Zombies were big last decade, thanks to Danny Boyle’s nail-biting thriller 28 Days Later. Writer Joe Kane reminds us of that the recent breed of undead were born in George Romero’s Night of the Living Dead (1968), a movie routinely described as a “cult classic.” And rightfully so, because Romero’s movie not only fits any definition for that term but helped shape the whole notion of the midnight movie well before Eraserhead and Rocky Horror. The zombies led the way.
Kane’s book Night of the Living Dead: Behind the Scenes of the Most Terrifying Zombie Movie Ever (Citadel Press) is a reminder that the zombie traveled from Haiti into pop culture began with travel writer William Seabrook’s account of voodoo, The Magic Island (1929), and reached Hollywood with the Bela Lugosi film White Zombie (1932). With such worthwhile exceptions as Jacques Tourneur’s subtle classic I Walked with a Zombie (1943), most undead flicks were D pictures, bargain basement filler for grindhouses and drive-ins. Somehow, Romero’s reluctant venture into the disreputable genre struck a louder chord. Night of the Living Dead had all the garish gore of the grindhouse but also seemed to reflect on large issues through its bloodstained mirror.
As Kane writes, it was a ‘60s movie with a then unusual African-American hero pitted against know-nothing rednecks as well as their undead cousins. The zombies existed to consume; they were in that sense ideal Americans, insatiably gorging themselves on whatever they saw. And there is also another level: the unsettling sense that the zombies were no worse than the forces of order arrayed against them.

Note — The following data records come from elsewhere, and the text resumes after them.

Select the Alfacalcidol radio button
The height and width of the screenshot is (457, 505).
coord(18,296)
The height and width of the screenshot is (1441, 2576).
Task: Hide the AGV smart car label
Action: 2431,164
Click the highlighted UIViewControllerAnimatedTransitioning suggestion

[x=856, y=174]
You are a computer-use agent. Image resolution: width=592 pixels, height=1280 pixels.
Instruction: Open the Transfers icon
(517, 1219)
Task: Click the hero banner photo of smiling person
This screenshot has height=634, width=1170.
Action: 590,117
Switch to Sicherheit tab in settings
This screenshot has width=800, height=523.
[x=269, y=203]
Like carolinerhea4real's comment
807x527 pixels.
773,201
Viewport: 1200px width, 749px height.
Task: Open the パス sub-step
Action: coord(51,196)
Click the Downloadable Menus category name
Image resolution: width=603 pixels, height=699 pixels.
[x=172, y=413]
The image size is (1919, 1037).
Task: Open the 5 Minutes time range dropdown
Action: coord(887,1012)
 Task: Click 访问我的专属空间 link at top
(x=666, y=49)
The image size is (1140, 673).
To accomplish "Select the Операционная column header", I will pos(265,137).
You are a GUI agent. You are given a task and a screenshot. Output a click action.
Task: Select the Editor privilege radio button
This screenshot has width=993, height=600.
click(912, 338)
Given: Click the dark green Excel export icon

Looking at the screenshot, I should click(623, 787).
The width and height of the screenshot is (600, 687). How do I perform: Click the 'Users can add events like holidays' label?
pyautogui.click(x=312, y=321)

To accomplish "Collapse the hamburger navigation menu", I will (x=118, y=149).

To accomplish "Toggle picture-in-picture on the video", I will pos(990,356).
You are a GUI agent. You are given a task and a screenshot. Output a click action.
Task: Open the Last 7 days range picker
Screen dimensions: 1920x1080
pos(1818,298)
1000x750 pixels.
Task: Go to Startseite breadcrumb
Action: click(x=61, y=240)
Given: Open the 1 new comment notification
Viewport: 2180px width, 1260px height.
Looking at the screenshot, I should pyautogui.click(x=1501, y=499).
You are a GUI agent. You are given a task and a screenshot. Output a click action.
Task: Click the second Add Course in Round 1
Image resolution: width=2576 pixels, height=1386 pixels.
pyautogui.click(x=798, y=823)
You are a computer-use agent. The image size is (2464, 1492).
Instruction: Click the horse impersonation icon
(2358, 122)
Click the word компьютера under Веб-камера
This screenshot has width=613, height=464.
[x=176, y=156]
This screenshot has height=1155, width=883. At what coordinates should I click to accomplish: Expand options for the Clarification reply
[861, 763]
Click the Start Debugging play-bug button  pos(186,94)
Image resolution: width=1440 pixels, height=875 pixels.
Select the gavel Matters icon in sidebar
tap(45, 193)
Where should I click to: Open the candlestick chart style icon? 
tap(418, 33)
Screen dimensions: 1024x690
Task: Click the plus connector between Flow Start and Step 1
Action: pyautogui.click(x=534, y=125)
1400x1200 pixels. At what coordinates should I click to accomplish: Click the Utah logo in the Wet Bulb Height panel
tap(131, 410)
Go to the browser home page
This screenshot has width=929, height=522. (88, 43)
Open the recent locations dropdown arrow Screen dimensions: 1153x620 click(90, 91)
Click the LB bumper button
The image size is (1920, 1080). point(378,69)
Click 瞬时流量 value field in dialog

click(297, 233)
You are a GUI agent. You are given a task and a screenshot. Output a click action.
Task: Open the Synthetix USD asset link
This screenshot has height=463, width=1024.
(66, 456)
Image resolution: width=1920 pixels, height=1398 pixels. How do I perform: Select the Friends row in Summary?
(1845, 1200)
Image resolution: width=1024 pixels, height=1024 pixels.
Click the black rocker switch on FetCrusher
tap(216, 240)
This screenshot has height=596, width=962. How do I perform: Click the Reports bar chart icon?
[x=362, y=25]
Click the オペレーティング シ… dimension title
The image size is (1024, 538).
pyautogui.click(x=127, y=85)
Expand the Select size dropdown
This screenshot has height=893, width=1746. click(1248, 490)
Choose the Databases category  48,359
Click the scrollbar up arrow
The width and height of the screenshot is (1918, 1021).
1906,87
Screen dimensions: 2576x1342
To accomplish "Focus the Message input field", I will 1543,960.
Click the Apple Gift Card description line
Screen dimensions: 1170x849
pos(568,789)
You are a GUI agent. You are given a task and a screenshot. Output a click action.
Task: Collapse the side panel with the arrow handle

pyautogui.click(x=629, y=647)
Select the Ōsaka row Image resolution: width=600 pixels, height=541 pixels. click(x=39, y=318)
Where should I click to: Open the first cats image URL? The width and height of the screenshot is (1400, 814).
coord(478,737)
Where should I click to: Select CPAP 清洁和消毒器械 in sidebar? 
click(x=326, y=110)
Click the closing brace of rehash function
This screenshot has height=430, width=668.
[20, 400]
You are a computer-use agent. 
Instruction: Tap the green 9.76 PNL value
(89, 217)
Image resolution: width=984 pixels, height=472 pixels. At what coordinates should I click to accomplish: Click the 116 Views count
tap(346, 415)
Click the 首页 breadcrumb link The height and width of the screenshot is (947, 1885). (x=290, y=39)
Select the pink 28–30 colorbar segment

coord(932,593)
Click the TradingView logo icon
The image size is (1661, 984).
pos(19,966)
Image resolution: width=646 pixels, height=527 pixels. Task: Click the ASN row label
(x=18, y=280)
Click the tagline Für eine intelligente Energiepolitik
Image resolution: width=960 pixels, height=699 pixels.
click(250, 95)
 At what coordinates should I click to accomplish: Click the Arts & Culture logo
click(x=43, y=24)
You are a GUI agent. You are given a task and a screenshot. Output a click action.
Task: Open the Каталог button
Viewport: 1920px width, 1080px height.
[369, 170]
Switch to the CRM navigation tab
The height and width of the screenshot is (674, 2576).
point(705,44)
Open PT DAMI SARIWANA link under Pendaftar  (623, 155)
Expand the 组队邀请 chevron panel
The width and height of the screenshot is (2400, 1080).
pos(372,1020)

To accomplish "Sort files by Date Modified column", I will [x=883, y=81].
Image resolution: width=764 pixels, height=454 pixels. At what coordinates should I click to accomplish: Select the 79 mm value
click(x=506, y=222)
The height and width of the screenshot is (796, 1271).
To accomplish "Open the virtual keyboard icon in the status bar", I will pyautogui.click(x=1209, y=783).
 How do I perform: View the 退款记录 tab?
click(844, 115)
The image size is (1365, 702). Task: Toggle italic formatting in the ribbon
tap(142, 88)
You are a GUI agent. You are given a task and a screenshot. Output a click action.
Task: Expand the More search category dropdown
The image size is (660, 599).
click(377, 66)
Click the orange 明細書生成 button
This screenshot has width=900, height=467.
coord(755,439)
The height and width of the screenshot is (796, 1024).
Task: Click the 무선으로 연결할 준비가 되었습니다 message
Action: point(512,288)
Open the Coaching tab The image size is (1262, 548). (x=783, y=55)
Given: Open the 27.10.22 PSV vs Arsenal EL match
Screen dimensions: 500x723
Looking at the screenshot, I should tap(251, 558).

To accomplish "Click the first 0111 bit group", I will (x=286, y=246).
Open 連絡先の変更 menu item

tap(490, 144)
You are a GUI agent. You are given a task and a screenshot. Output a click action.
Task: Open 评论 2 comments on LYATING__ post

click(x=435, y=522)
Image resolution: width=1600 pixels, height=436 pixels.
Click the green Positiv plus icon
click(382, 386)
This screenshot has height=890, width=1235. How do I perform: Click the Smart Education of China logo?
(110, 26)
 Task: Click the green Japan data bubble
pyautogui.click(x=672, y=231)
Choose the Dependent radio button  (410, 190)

The production of Living Dead was a template for indie films to come. Romero and is partners operated a firm that made commercials and were able to shoot their movie with miniscule investment and the help of friends, family and neighbors who played roles behind and before the camera. With more time and money, Night of the Living Dead would have been more polished, yet the rawness may well have enhanced the intended effect of watching an inexplicable event unfolding on the fly.